*ACTIVITY:* In the entries below, how many lines contain "will"? Answer with the number and nothing else.

Stored data entries
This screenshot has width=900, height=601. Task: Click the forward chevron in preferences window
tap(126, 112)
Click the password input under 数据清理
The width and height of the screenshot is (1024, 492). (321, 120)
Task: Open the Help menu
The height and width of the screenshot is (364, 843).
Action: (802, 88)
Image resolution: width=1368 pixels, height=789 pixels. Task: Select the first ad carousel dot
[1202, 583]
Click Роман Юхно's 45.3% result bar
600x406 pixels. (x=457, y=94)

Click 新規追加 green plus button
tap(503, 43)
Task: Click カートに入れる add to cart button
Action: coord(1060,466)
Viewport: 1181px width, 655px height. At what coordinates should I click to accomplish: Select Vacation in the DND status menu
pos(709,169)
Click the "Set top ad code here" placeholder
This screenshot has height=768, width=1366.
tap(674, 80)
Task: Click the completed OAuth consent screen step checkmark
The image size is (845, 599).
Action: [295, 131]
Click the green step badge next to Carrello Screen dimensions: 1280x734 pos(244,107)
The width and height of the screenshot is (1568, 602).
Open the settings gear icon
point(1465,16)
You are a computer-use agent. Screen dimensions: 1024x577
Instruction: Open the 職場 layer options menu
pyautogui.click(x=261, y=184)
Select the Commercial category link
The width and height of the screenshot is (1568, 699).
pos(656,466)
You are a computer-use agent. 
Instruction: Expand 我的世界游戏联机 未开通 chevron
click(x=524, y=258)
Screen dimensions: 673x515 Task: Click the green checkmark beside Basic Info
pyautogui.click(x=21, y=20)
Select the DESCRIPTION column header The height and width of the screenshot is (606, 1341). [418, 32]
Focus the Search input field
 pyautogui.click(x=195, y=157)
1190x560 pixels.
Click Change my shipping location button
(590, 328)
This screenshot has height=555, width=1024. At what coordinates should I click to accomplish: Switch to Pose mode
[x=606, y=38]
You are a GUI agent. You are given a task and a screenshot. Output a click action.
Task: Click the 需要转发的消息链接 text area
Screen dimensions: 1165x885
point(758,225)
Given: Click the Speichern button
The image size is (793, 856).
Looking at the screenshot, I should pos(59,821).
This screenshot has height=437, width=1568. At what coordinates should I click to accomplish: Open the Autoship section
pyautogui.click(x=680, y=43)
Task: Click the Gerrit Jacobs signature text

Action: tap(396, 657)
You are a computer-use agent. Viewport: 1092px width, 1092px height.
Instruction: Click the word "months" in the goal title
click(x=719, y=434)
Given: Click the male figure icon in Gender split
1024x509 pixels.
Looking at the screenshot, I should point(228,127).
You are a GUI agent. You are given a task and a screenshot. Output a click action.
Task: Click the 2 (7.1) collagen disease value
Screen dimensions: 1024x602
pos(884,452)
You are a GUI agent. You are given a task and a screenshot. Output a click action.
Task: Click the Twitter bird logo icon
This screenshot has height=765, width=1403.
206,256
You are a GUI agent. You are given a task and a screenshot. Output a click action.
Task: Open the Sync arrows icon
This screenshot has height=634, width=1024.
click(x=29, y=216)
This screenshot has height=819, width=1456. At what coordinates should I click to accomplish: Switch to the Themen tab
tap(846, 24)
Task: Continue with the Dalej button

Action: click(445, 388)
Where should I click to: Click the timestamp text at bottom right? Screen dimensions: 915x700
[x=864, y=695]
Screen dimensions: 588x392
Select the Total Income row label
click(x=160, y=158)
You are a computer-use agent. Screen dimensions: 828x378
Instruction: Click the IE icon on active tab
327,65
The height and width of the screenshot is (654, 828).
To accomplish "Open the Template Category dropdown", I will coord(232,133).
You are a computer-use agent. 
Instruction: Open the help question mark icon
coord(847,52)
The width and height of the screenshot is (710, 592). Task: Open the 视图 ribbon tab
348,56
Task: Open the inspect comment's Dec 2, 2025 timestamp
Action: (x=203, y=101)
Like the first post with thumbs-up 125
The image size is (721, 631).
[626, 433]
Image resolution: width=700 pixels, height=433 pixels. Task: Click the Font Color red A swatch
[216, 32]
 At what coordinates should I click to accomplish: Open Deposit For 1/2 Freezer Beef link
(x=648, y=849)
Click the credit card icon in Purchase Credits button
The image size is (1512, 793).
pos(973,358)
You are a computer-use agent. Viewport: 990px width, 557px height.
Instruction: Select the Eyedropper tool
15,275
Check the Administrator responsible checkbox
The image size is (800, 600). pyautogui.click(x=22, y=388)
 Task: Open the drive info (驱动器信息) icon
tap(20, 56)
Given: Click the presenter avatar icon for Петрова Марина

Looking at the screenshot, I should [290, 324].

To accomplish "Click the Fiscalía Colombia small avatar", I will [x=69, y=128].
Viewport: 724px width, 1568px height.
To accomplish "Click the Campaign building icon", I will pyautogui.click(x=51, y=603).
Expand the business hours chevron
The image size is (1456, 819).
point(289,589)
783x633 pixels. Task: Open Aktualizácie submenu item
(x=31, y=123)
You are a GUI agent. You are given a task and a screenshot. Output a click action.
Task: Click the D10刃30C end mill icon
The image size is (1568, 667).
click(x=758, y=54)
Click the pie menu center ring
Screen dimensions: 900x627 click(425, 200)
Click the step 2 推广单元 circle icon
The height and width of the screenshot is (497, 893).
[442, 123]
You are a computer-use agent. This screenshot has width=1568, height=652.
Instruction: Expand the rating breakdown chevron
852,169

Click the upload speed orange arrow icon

*OUTPUT FOR THIS TASK:* 3